Each of the entries should be output exactly, with nothing left out.

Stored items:
☆ ☆ ☆
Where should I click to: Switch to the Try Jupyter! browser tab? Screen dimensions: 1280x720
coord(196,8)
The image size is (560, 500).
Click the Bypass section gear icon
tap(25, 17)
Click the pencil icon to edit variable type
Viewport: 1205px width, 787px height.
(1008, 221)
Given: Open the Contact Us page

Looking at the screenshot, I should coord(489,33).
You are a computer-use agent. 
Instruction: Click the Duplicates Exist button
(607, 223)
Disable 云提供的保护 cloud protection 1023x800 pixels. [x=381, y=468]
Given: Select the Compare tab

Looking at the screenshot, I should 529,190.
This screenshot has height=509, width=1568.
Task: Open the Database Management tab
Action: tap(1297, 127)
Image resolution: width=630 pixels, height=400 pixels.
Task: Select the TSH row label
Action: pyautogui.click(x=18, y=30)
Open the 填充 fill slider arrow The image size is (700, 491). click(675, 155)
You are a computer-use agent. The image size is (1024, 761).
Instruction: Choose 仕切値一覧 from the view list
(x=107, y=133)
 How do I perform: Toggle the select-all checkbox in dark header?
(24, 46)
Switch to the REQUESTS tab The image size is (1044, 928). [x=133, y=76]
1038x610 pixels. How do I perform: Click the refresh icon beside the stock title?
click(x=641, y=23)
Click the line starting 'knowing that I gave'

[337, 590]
☆ ☆ ☆
Reply to the exercise:
Where should I click to: Switch to the Try Jupyter! browser tab? Screen dimensions: 1280x720
coord(196,8)
The image size is (560, 500).
Click the Bypass section gear icon
tap(25, 17)
Click the pencil icon to edit variable type
Viewport: 1205px width, 787px height.
(1008, 221)
Given: Open the Contact Us page

Looking at the screenshot, I should coord(489,33).
You are a computer-use agent. 
Instruction: Click the Duplicates Exist button
(607, 223)
Disable 云提供的保护 cloud protection 1023x800 pixels. [x=381, y=468]
Given: Select the Compare tab

Looking at the screenshot, I should 529,190.
This screenshot has height=509, width=1568.
Task: Open the Database Management tab
Action: tap(1297, 127)
Image resolution: width=630 pixels, height=400 pixels.
Task: Select the TSH row label
Action: pyautogui.click(x=18, y=30)
Open the 填充 fill slider arrow The image size is (700, 491). click(675, 155)
You are a computer-use agent. The image size is (1024, 761).
Instruction: Choose 仕切値一覧 from the view list
(x=107, y=133)
 How do I perform: Toggle the select-all checkbox in dark header?
(24, 46)
Switch to the REQUESTS tab The image size is (1044, 928). [x=133, y=76]
1038x610 pixels. How do I perform: Click the refresh icon beside the stock title?
click(x=641, y=23)
Click the line starting 'knowing that I gave'

[337, 590]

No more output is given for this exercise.